Natürlich ist alles geschriebene das was mir hilft, das kommt ein Stück weit auch auf euch und eure Krankheitsausprägung an. Wie ist das bei euch, könnt ihr Sport machen und macht ihr ihn? Welche Sportart? Habt ihr auch irgendwelche Tipps und Tricks? Dann immer her damit! Oder was hindert euch aktuell daran? Ich freue mich meeega, wenn ihr eure Erfahrungen mit mir und allen Lesern teilt und hier kommentiert. Wenn euch das zu privat oder unangenehm ist, gerne auch wie immer per e-Mail oder anderen Wegen. Ich freue mich über jedes Feedback! Gerade bei solchen Themen die wirklich privat sind und sich keiner so richtig traut darüber zu sprechen. Dabei gibt es bestimmt so viel Erfahrungen, die wir alle austauschen könnten.

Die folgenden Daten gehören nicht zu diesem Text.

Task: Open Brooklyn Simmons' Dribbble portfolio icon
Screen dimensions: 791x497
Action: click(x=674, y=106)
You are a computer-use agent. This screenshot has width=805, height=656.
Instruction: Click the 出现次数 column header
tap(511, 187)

Und jetzt: Rein in euer Sportoutfit! :-)
Schöne Tipps
Ich habe leider das Problem, dass Laufen bei mir gar nicht geht. Meistens bekomme ich schon nach 500m solche Bauschmerzen, dass gar nichts mehr geht. Sie fühlen sich an, wie das schlimmste Seitenstechen (ist es aber nicht). Nicht mal ein Pause hilft. Auch solche Tätigkeiten wie Springseil-Springen gehen gar nicht.
Bouldern/ Klettern geht tatsächlich gut. Radfahren ist bei nicht zu hoher Belastung ok. Zu Hause mit Fitnessbändern, Faszienrolle und Hanteln etwas Kraftsport geht auch sehr gut. Yoga ist mir langweilig, aber für den Bauch ist es gut!

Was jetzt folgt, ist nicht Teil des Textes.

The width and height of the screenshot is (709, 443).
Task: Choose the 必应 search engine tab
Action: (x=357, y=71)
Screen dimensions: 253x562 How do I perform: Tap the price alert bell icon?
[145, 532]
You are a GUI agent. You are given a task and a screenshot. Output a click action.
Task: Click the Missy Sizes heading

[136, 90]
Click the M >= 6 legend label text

Schöne Tipps. Manchmal ist es einfach auch nur beruhigend zu lesen das sich andere mit genau den gleichen Gedanken rumschlagen (Toilette, was denken die anderen oder mein Topseller bei Blähbau — was ist wenn ich im mFitnessstudio ganz laut pusen muss)

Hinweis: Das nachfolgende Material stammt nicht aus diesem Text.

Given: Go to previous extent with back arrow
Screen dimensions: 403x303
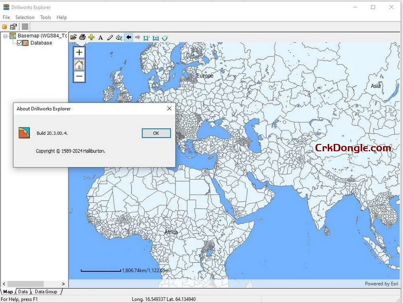Looking at the screenshot, I should [128, 37].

Zu wissen das man nicht alleine ist, wiegt manchmal mal als jeder Tipp.
Bin erst frisch über dein Blog gestoßen, nachdem ich mich mal auf intensive Recherchetour auf ins Internet gemacht habe. Bis auf die Diagnose “Dann wird es wohl Reizdarm sein. naja nehmen sie Tabletten gegen Reisedurchfall wenn es ganz schlimm wird” fühle ich mich von meinen Ärzten alleine gelassen.
Ich hoffe ein paar davon sind hilfreich für dich und dass du hier auf dem Blog fündig wirst und gerne auch wieder kommst:)
Ja das kann ich absolut nachvollziehen! Manchmal ist es irgendwie einfach “tröstend”, dass man sich nicht alleine damit rum schlägt. Ärzte kommen bei dem Thema einfach an ihre Grenzen hab ich über die Jahre gemerkt, einfach weil sie sich zu wenig auskennen und ein Reizdarm zu “harmlos” ist, um dringend behandelt zu werden. Seit ich das akzeptiert habe und mich selbst darum kümmere, geht’s viel besser.